> **What this task involves**
Present the entries below as a numbered list, leaving out any blank lines.

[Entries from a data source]
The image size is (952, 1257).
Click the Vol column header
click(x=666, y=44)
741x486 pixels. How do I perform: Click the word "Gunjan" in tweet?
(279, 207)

> **Completed exercise**
1. The image size is (952, 1257).
2. Click the Vol column header
3. click(x=666, y=44)
4. 741x486 pixels. How do I perform: Click the word "Gunjan" in tweet?
5. (279, 207)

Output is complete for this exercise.